The sun is shining gloriously and Monday can’t help but feel beautiful. I got my meal plan finished last night with just a couple of changes this morning. After a winter of lots of soups and cooked foods, I am realizing that I am so ready for the season of salads, raw fresh vegetables, and grilled foods. While I might be jumping the gun on that a little, this weeks meal plan does reflect that desire with more salads and smoothies than we have been doing lately.
Happy Monday! I’d love to hear something that you want to make this week.

Weekly Meal Plan: March 12-18


Breakfast: Sausage Patties & Eggs

Snack: Fruit and Veggie Smoothie

Dinner: Tuna on Garden Greens w/ Ranch dressing (homemade and so easy)

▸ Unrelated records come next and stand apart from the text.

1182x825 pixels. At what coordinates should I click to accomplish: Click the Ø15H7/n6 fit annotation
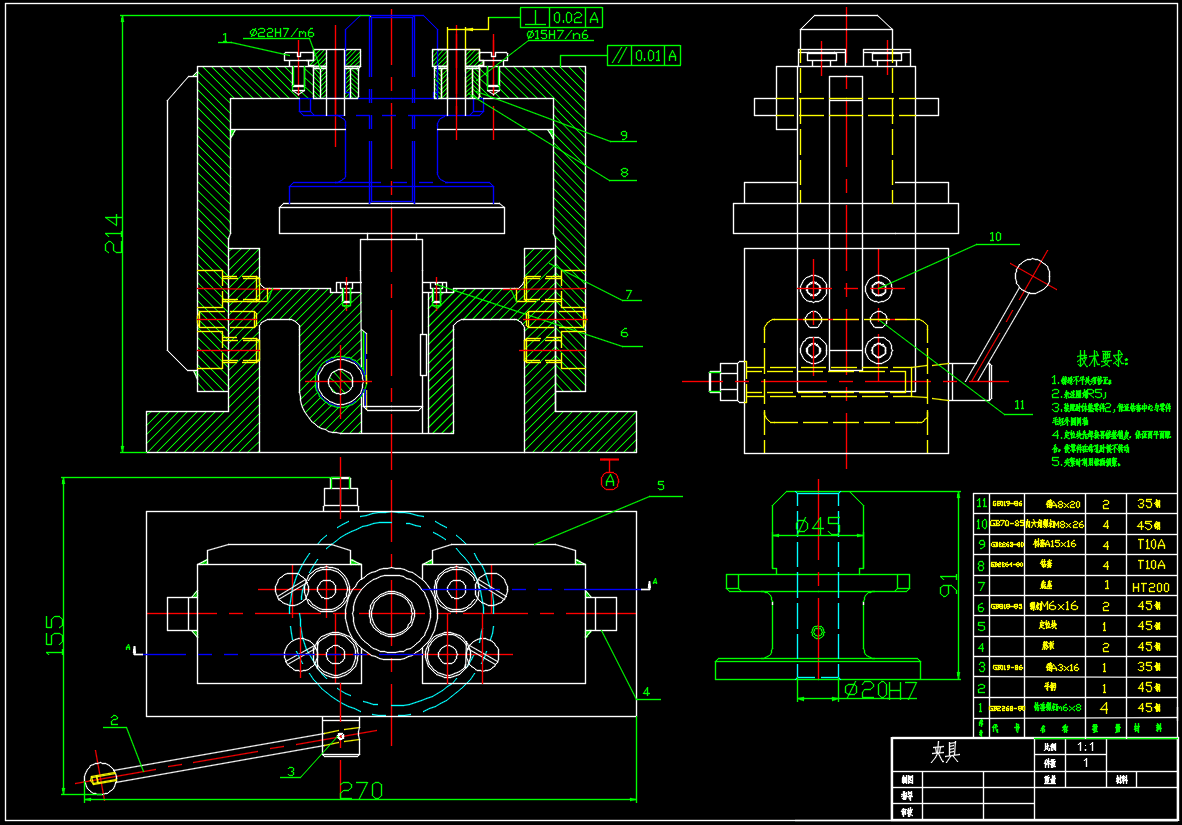tap(558, 35)
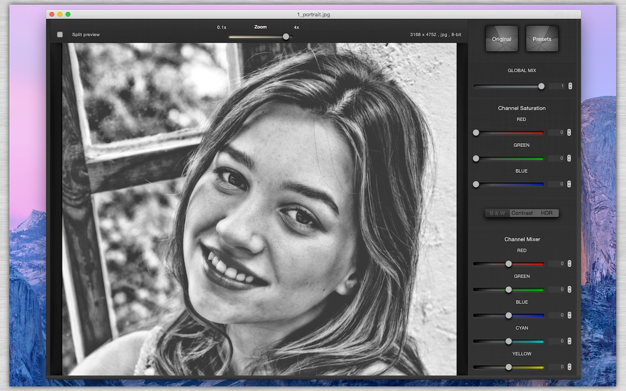Image resolution: width=626 pixels, height=391 pixels.
Task: Click the Channel Saturation Green stepper arrows
Action: coord(569,158)
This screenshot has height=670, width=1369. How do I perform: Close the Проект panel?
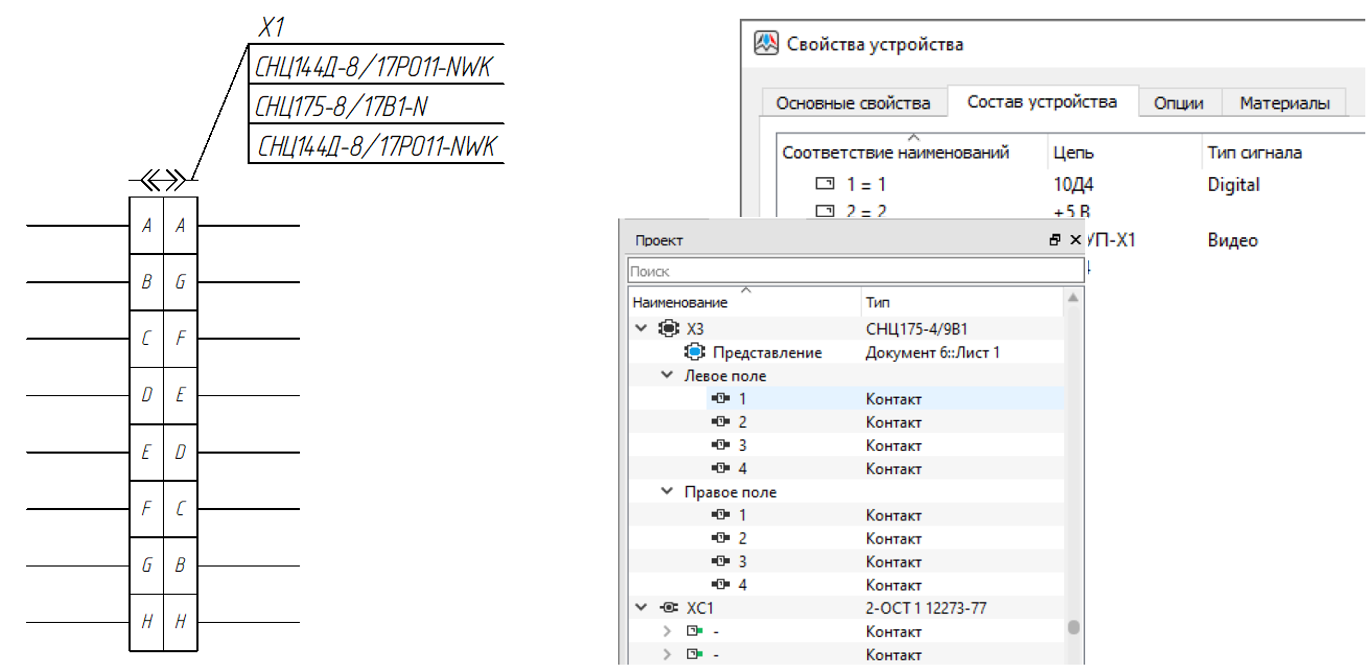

Snack: Apples and Peanut Butter

Supper: Meat Loaf (w/ Liver) & Garden Salad

Note: thaw & marinate deer steaks


Breakfast: ABC Frittata (Apple (frozen), Bacon, Cheddar)

Snack: Frozen Berries

Dinner: Green Salad with Eggs, Bacon, Tomato & Homemade dressing

Snack: Chickpea Snacks

Supper: BBQ Rosemary Deer Steak w/ Turnip & Carrots

Note: Make Slow cooker Yogurt


Breakfast: Oatmeal & Eggs

Snack: Berries & Yogurt

Dinner: L/O meat loaf w/ rice

Snack: Super Star Granola Bars 

Supper: Roast Chicken, Potatoes & Peas


Breakfast: Sausage Patties, L/O fried potatoes & Eggs

Snack: Apple Slices & Peanut Butter

Dinner: Chicken Soup

Snack: Veggies & yogurt dip

Supper: Chicken Pizza


Breakfast: Egg Muffins

Snack: Fruit & Veggie Smoothie

Dinner: L/O pizza

Snack: Popcorn & Nut mix

Supper: Pumpkin Curry & Rice

Note: Soak Beans


Breakfast: Apple Sauce Pancakes and Eggs

Snack: left over pancakes

Dinner: L/O Squash Soup w/ rice

Snack: Frozen Berries

Supper: Pork Chops & Baked Beans (so east coast;)


Breakfast: Eggs and Sausage Patties

Snack: Popcorn

Dinner: Veggies and L/O Baked Beans

Snack: Apples & Peanut butter

Supper: Soup & Biscuits

P.S. : If you aren’t sure what L/O means, it’s left over. I love left overs, can you tell?